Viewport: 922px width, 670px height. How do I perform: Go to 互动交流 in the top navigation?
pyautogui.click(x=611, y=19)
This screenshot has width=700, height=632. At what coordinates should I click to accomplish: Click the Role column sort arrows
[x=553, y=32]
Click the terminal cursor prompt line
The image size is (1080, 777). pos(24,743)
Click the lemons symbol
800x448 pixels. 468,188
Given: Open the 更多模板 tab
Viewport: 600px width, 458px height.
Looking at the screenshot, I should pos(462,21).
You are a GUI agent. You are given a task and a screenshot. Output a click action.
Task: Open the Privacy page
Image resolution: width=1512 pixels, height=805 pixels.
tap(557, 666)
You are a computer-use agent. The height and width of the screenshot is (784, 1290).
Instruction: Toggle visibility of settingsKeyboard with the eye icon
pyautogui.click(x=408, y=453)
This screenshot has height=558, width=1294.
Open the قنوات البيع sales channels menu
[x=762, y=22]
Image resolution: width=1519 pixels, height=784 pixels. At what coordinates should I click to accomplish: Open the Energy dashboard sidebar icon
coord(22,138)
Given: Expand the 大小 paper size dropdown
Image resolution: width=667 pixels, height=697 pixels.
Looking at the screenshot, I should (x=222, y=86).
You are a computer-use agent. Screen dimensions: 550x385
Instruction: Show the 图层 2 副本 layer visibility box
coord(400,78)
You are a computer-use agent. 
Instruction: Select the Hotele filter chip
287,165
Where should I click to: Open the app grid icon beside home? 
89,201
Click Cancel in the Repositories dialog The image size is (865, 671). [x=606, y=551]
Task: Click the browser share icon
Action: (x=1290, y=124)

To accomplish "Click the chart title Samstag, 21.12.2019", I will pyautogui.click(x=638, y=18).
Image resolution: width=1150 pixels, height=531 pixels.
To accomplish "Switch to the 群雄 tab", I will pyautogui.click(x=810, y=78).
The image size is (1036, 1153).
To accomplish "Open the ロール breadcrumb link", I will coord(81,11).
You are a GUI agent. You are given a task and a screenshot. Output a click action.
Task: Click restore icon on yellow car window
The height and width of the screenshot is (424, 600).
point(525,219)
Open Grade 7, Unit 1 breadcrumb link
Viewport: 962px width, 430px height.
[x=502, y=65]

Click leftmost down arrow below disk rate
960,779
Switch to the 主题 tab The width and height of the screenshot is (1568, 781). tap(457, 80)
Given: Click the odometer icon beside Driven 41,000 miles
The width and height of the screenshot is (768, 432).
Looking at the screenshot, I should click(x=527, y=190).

###

TASK TO CARRY OUT →
Everything in the material above from the line that has "Task: Open the Privacy page" through the line that has "You are a computer-use agent. The" must be duplicated exactly, with no other lines given.

WRITTEN ANSWER →
Task: Open the Privacy page
Image resolution: width=1512 pixels, height=805 pixels.
tap(557, 666)
You are a computer-use agent. The height and width of the screenshot is (784, 1290).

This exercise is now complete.